TASK:
Find all lines below containing the string "screenshot" and return them.

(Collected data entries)
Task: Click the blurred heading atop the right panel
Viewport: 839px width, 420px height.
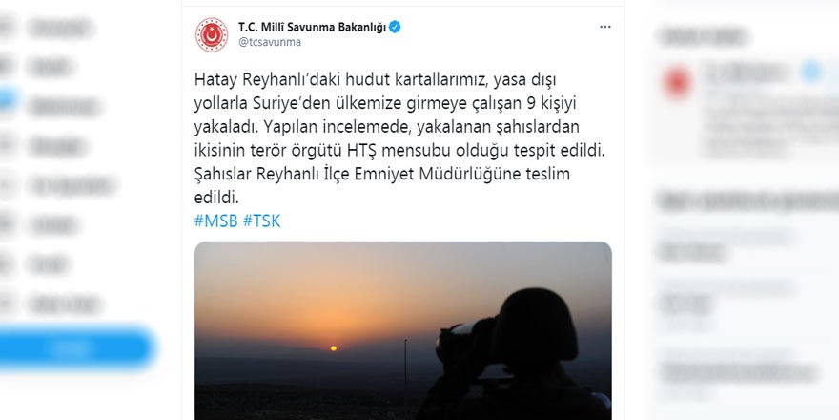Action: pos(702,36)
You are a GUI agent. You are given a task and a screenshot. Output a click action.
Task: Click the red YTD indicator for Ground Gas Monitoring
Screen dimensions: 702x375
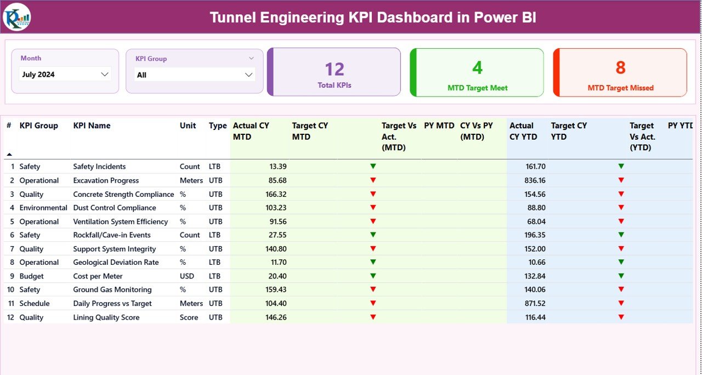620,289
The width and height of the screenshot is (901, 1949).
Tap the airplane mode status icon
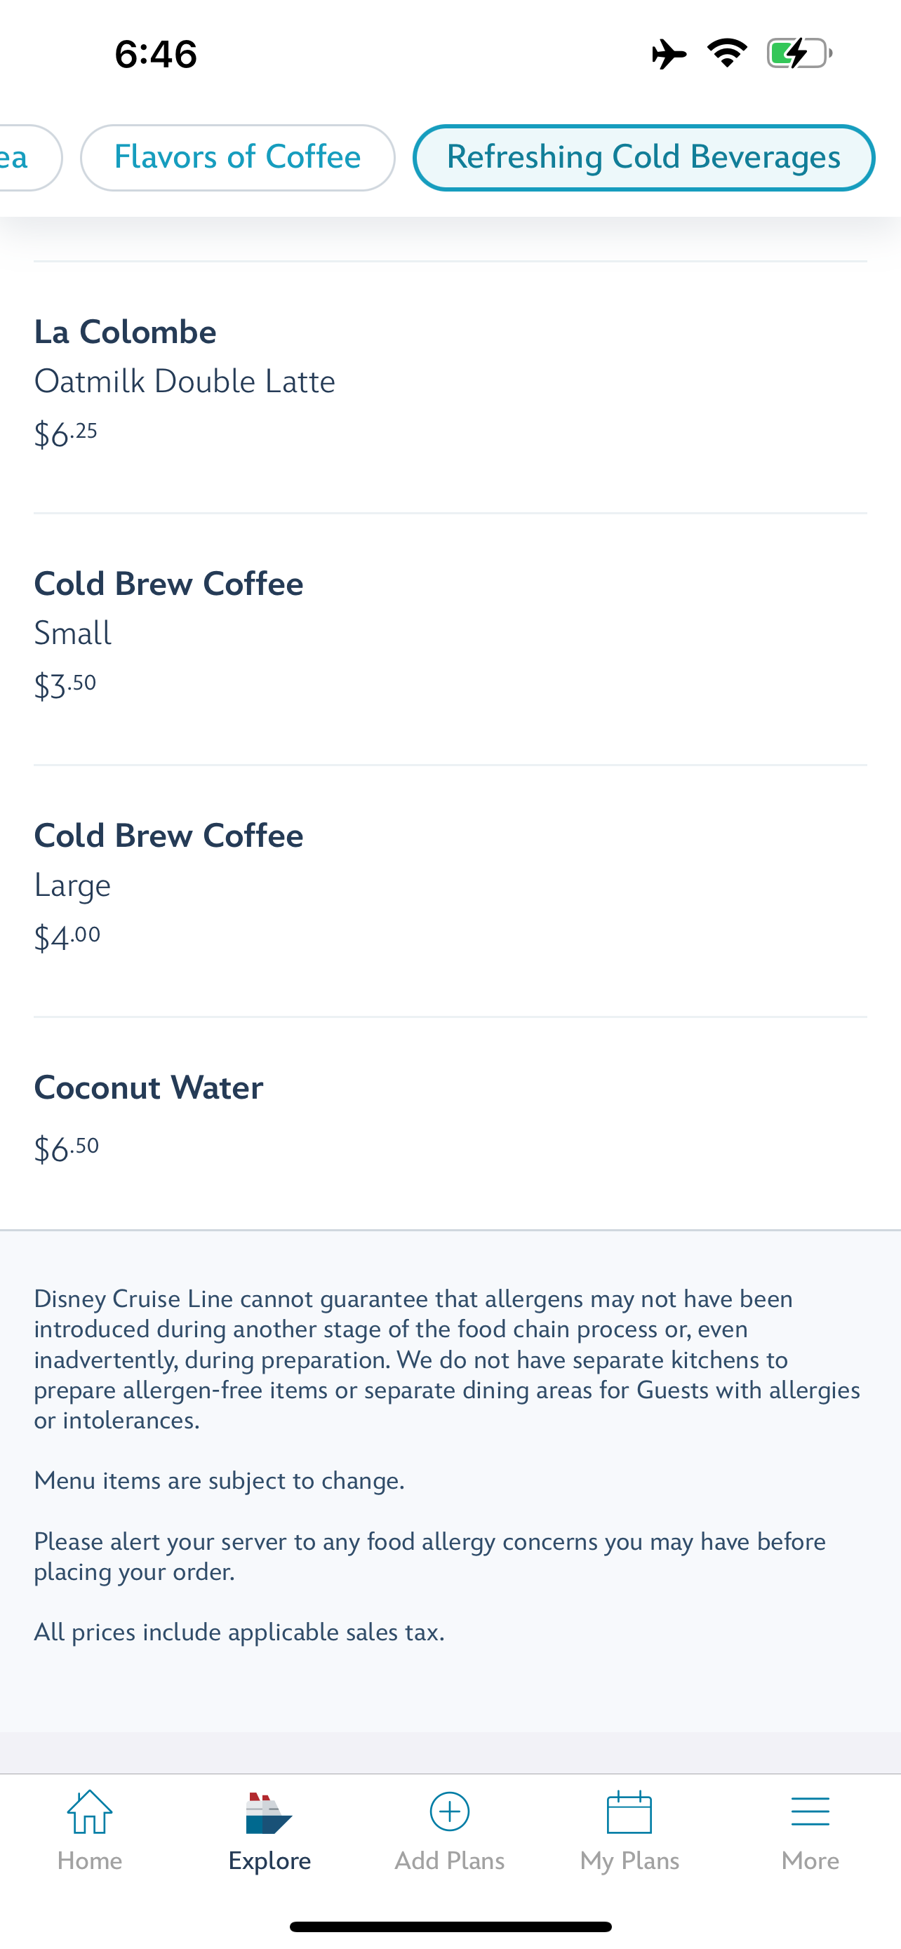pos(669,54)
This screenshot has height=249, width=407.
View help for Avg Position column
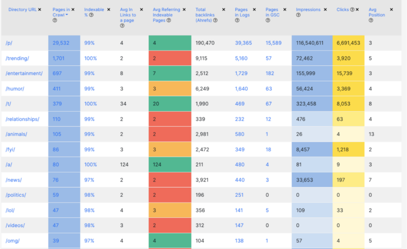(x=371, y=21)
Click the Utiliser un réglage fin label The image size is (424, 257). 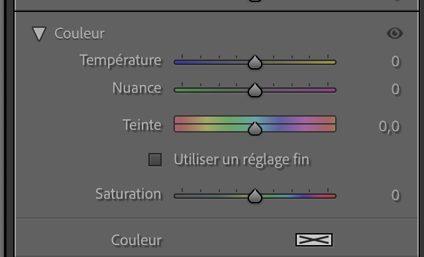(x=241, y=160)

RESPONSE TO THE TASK:
You are a GUI agent. You are given a task and a screenshot. Output a click action.
The width and height of the screenshot is (901, 1949).
This screenshot has height=249, width=407.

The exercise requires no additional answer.